■ **Provided data**
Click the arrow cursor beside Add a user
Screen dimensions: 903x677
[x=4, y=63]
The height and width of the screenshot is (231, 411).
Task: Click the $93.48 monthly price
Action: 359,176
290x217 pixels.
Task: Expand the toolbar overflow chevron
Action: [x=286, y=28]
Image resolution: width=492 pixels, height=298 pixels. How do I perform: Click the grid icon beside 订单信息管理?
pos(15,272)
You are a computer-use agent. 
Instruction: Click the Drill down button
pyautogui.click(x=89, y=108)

==

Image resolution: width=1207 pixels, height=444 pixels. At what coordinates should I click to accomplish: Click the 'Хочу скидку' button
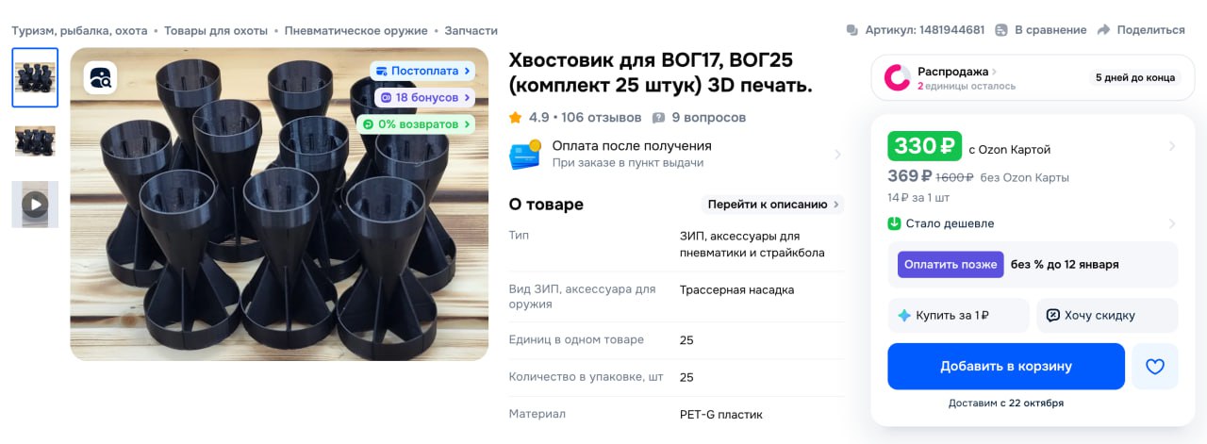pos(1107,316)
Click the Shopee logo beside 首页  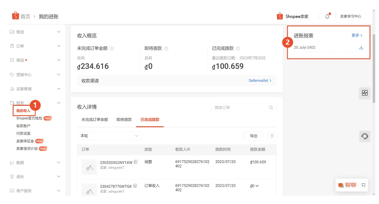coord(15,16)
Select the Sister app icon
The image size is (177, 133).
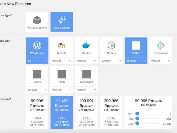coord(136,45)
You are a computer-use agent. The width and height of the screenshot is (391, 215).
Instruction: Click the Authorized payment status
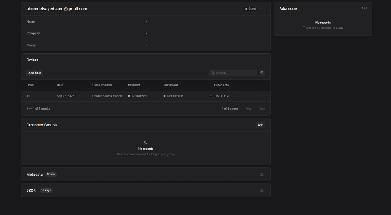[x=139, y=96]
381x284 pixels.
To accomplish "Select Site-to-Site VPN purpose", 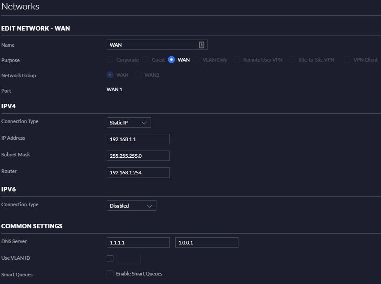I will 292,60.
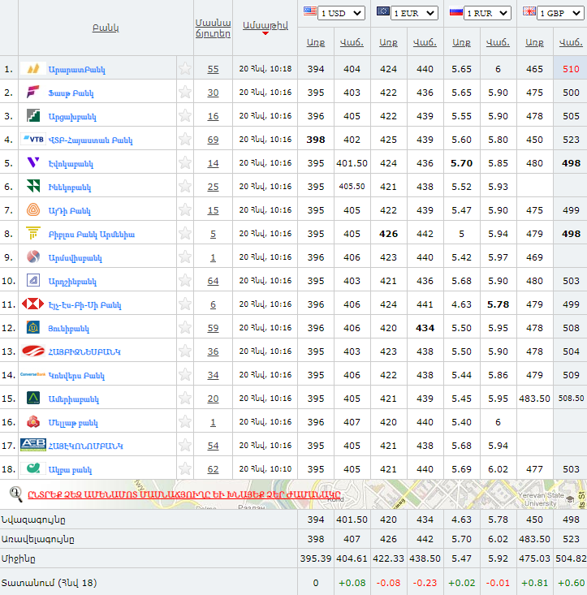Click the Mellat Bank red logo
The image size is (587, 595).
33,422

■ **What you need to do**
Search the records above for the string "agent" and copy each line that holds it.

■ **Solution to this exercise**
You are a computer-use agent. 
You are a computer-use agent. The width and height of the screenshot is (391, 215).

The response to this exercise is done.